Воля Владимирского князя становится высшим критерием, вытеснившим понятия справедливости и Креста. «В тот год (1174) Ростиславичи не покорились князю Андрею и в воле его не ходили». Мы понимаем теперь, почему упоминания о Кресте почти полностью исчезают со страниц владимирской летописи и на первый план выдвигается новая Заступница — Владимирская икона Божией Матери. Крест был слишком тесно связан с идеей политической справедливости в деле соблюдения договоров. Владимирская икона была всего лишь местной покровительницей города.

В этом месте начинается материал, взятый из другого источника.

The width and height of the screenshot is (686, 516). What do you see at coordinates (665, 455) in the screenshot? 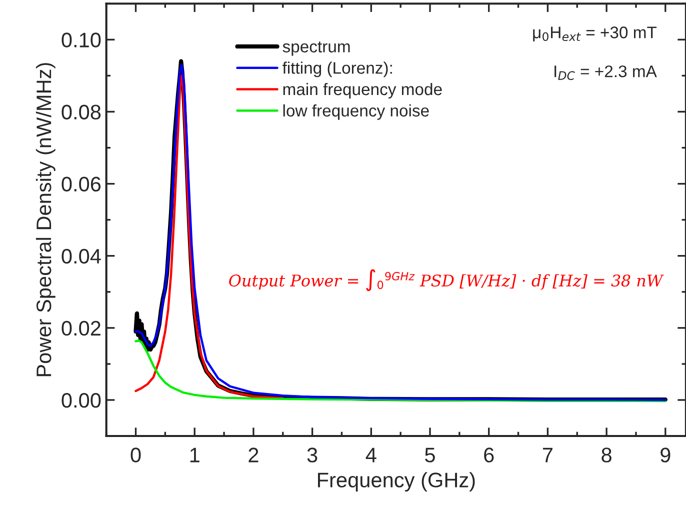
I see `x-tick-label: 9` at bounding box center [665, 455].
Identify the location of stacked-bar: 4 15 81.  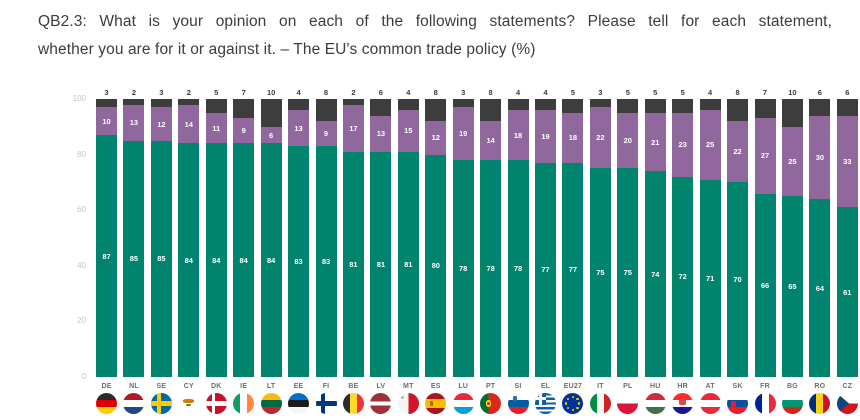
(408, 232).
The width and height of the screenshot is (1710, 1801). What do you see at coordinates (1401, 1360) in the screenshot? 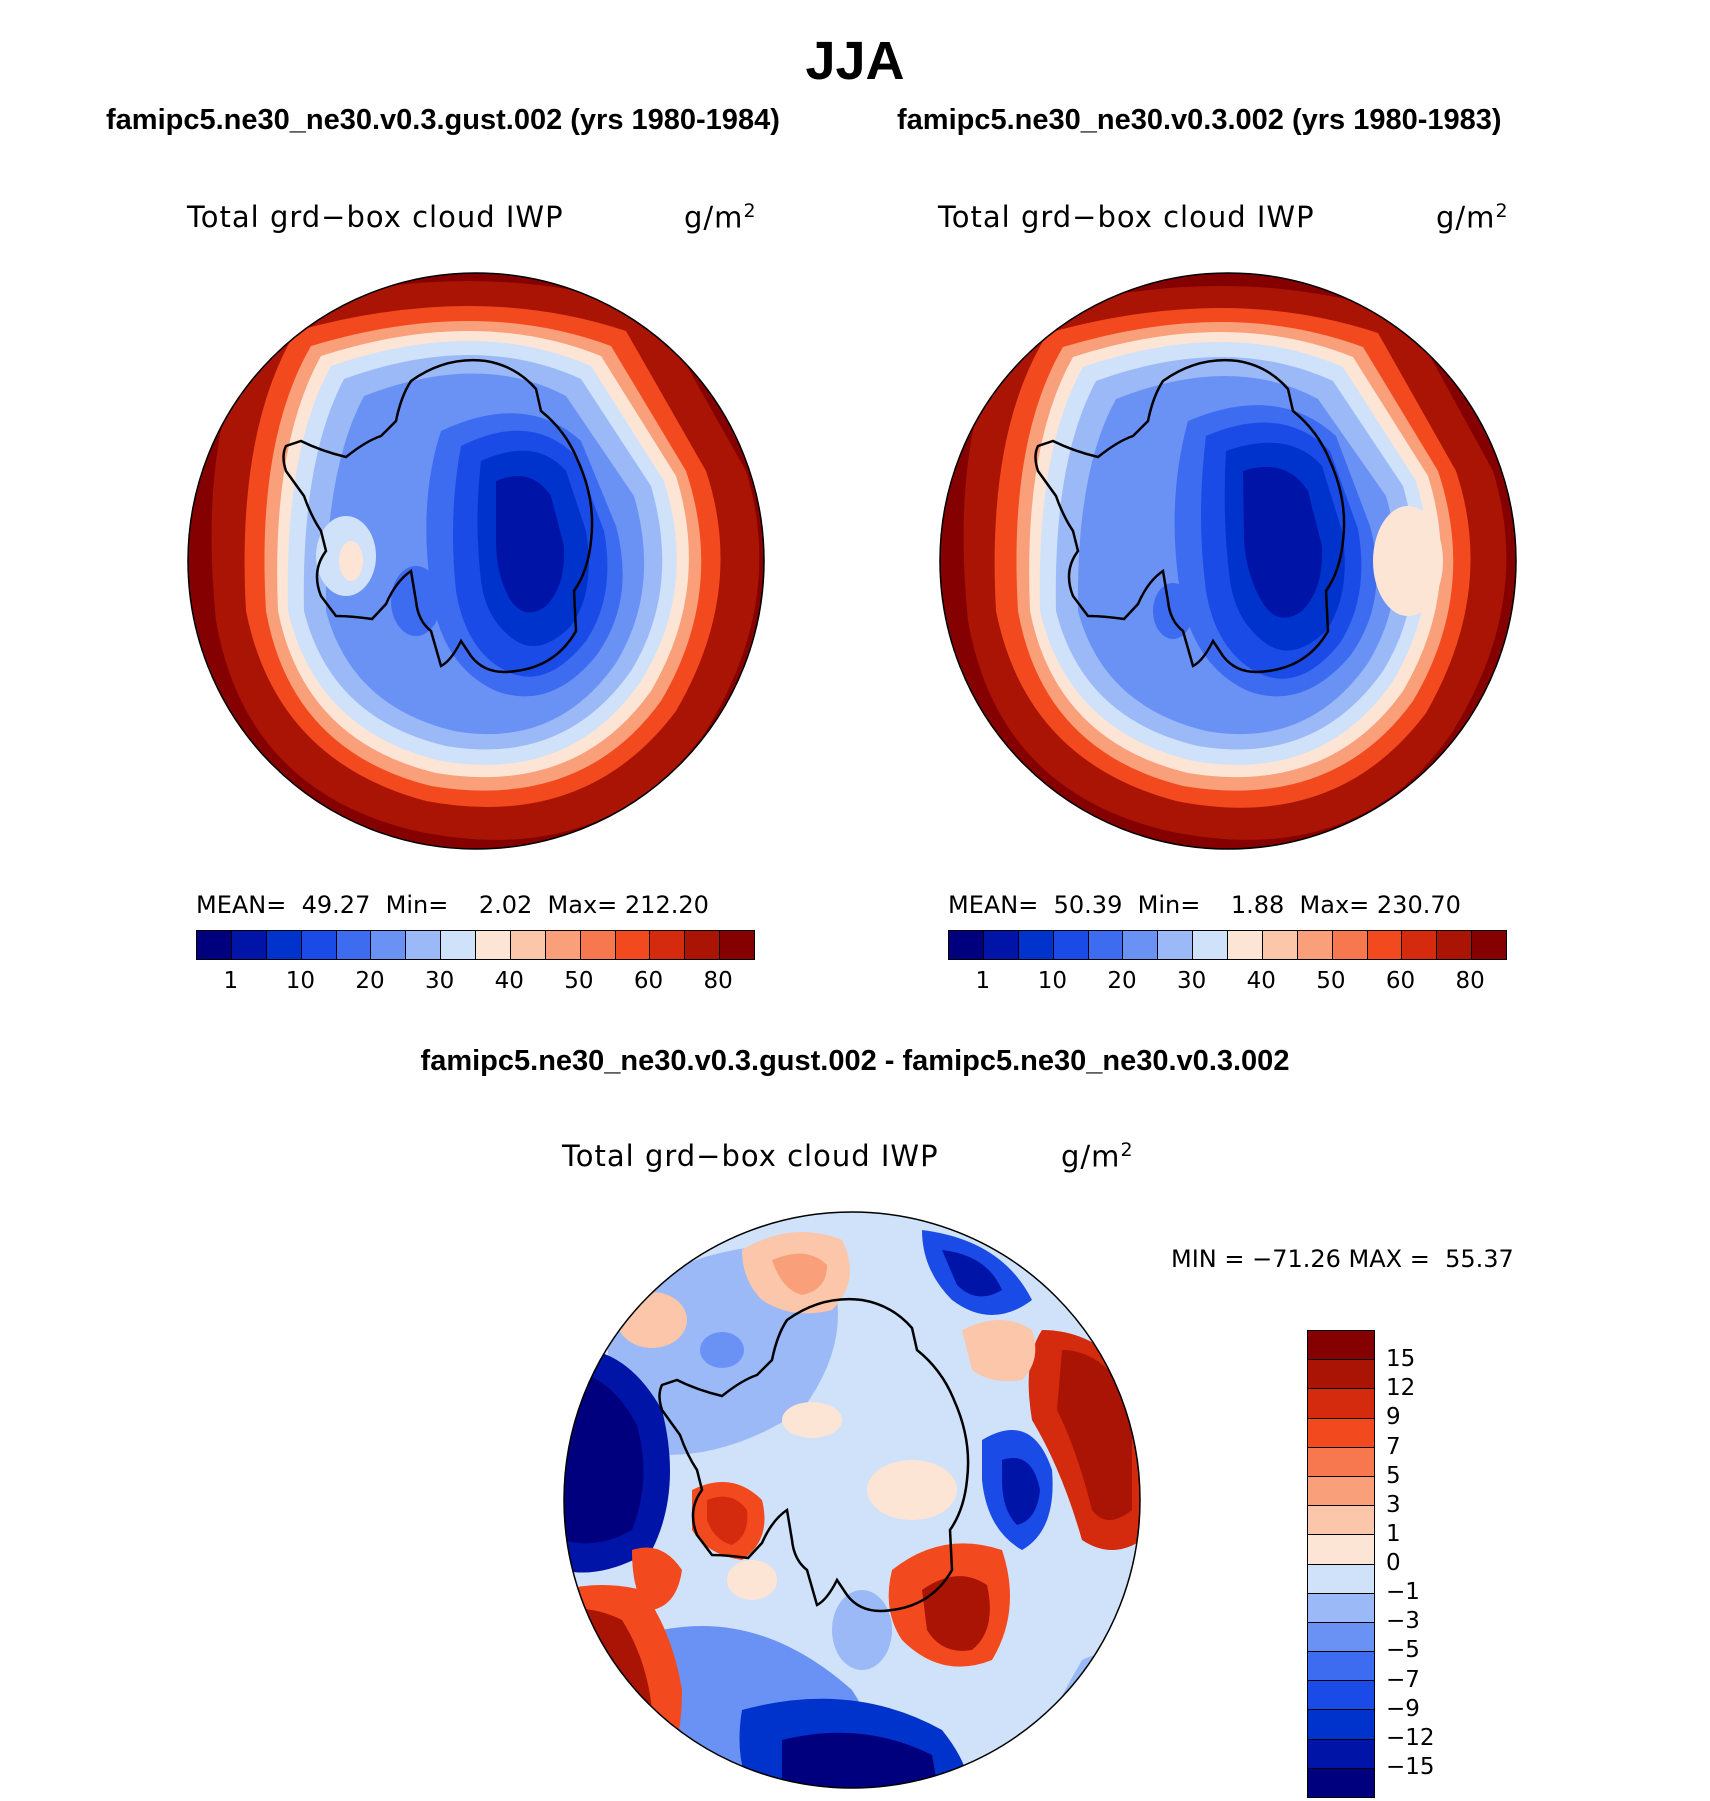
I see `colorbar-tick-label: 15` at bounding box center [1401, 1360].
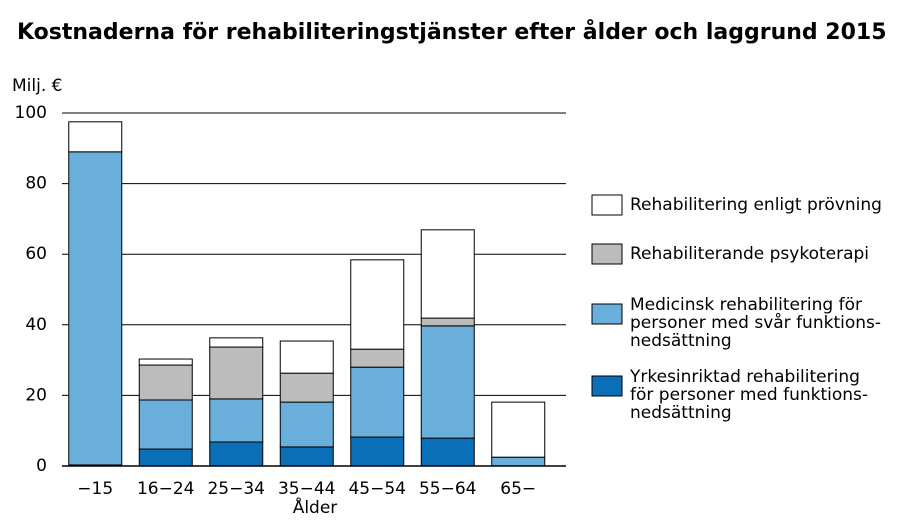 This screenshot has width=918, height=522. What do you see at coordinates (36, 325) in the screenshot?
I see `y-tick-label: 40` at bounding box center [36, 325].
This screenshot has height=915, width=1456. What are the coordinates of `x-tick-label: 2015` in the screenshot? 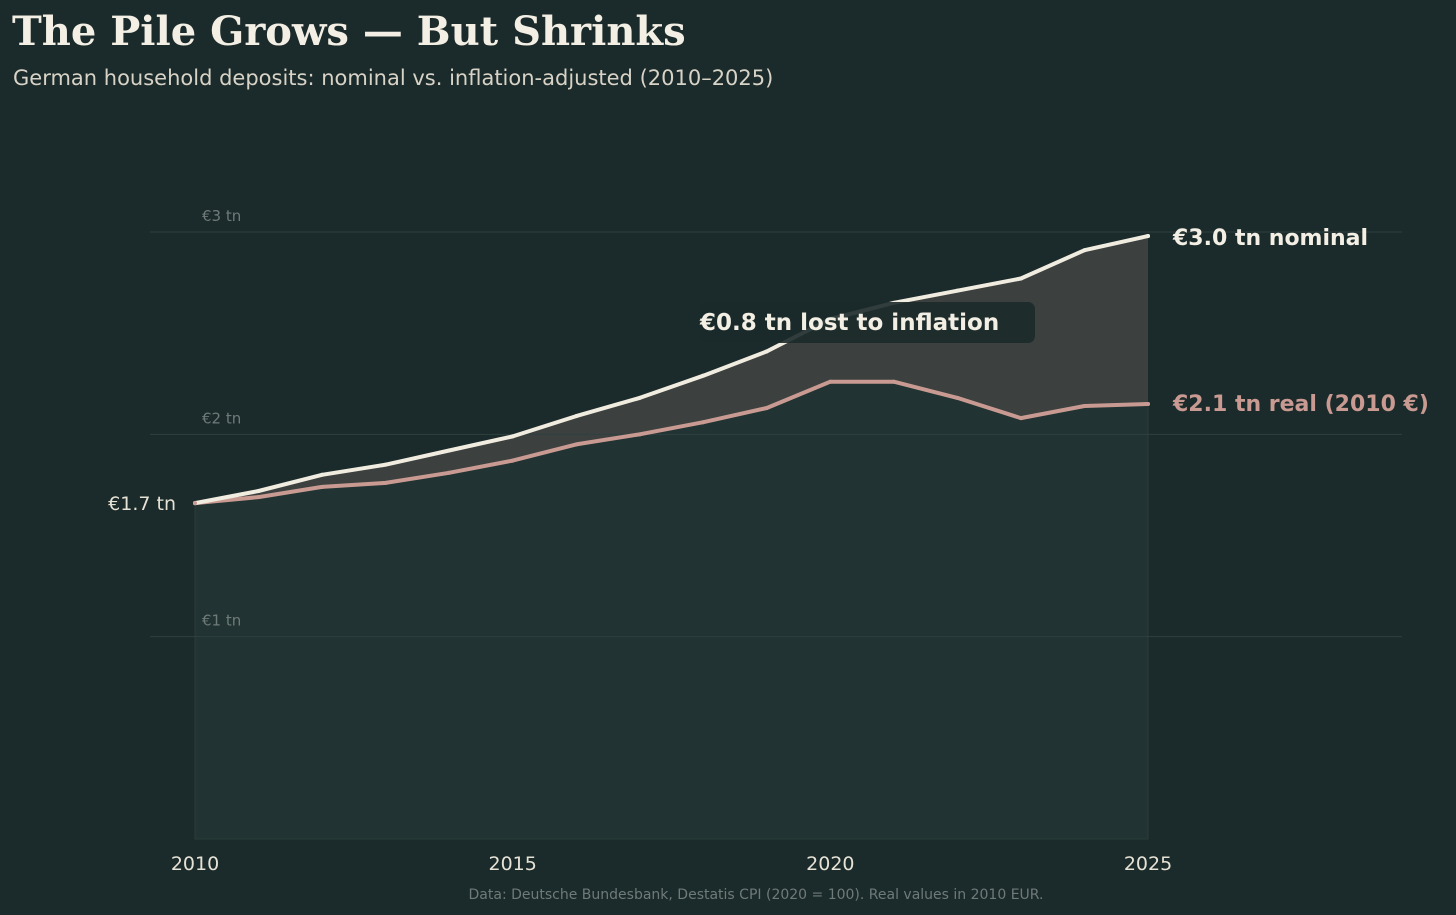 It's located at (512, 864).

Вся политическая философия владимирских патриотов выражена в летописи при описании местных и гражданских войн, последовавших после гибели князя Андрея в 1176 г. Владимир. молодой город, ставший престольным в правление князя Андрея, чувствовал себя обиженным более древними городами северо–восточной Руси — Ростовом и Суздалем. Жители Владимира восстали против князей Ростова и Суздаля, избрали своего князя и в последующей войне нанесли поражение более древним городам и их князьям. В этой войне традиционное право было на стороне противников. Владимирский летописец согласен с этим, но противопоставляет «правде» Ростова и Суздаля новую «правду» Владимира, отождествляя ее с «правдой Божией и Божией Матери». Он приводит цитату из древней летописи об обычае, согласно которому «древние города сходились на вече, и что старейшие сдумают, на том пригороды (младшие города) станут». В данном случае «старейшие» города — это Ростов и Суздаль, и их бояре «хотели свою правду поставить, противясь Богу и святой Богородице и правде Божьей».